Example 5: Customizing KDE Plot

If you're using a KDE plot, you can customize its appearance using the kde_kws parameter. For example, to create a KDE plot with a thicker line and a different color, you can do:

sns.displot(data=penguins, x="flipper_length_mm", kde=True, kde_kws={"color": "green", "lw": 3})
plt.show()

Seaborn Displot with Multiple Columns

One of the most powerful features of Seaborn's displot function is its ability to handle multiple columns of data. This allows you to create complex visualizations that can reveal interesting patterns and relationships in your data.

Example 6: Displot with Two Variables

To create a displot with two variables, you can specify both the x and y parameters.

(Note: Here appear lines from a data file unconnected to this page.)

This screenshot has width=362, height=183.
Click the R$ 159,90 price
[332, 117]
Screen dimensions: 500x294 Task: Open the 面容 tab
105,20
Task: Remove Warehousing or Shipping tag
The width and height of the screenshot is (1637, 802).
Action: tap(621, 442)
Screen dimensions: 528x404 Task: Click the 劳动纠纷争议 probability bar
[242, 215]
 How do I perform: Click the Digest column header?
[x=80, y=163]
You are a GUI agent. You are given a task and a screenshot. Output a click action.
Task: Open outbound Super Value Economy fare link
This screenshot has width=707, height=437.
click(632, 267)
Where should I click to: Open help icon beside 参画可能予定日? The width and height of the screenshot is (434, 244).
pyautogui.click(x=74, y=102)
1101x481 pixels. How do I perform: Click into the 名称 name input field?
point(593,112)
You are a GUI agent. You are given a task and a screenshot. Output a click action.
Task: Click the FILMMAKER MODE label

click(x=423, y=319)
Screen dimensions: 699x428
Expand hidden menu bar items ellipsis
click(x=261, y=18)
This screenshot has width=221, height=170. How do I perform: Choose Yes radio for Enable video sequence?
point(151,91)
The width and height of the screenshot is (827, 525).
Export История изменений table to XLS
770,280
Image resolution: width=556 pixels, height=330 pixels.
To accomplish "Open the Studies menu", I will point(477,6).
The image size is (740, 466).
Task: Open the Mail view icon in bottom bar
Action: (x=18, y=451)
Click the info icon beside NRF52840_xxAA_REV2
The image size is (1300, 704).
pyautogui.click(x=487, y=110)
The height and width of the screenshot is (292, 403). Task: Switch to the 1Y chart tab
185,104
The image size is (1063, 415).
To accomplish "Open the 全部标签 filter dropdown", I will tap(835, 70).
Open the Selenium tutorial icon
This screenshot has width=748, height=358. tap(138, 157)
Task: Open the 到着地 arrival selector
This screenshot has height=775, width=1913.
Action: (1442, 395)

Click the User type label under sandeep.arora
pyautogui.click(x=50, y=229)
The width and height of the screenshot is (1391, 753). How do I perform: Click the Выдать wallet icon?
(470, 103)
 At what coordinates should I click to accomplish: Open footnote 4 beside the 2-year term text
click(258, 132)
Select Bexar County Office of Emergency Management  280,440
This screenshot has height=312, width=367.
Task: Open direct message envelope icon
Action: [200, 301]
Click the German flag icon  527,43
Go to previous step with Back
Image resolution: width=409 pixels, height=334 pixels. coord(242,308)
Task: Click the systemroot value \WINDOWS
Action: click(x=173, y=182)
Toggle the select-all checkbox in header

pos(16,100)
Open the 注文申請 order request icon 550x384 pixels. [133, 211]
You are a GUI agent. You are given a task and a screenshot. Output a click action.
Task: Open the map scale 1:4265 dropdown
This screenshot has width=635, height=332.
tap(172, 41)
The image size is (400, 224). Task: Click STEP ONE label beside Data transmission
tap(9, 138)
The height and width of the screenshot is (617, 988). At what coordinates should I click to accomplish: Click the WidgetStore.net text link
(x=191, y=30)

For example, to create a bivariate histogram of the flipper_length_mm and body_mass_g variables, you can do:

sns.displot(data=penguins, x="flipper_length_mm", y="body_mass_g")
plt.show()

This will create a 2D histogram where the color intensity represents the number of data points in each bin.

Example 7: Displot with Hue

You can also use the hue parameter to group your data by another variable. For example, to create a histogram of flipper_length_mm grouped by species, you can do:

sns.displot(data=penguins, x="flipper_length_mm", hue="species")
plt.show()

This will create a separate histogram for each species, with different colors for each species.

Frequently Asked Questions

  1. What is the displot function in Seaborn?

The displot function in Seaborn is a flexible function designed to visualize the distribution of data. It can create a variety of distribution plots, including histograms, KDE plots, and ECDF plots.

  1. How can I customize the appearance of my displot?

You can customize the appearance of your displot using various parameters, such as color for the color of the plot, binwidth and binrange for the size and range of the bins, and kde_kws for the appearance of the KDE plot.

  1. Can I use displot with multiple columns of data?

Yes, displot can handle multiple columns of data. You can specify both the x and y parameters to create a bivariate histogram, or use the hue parameter to group your data by another variable.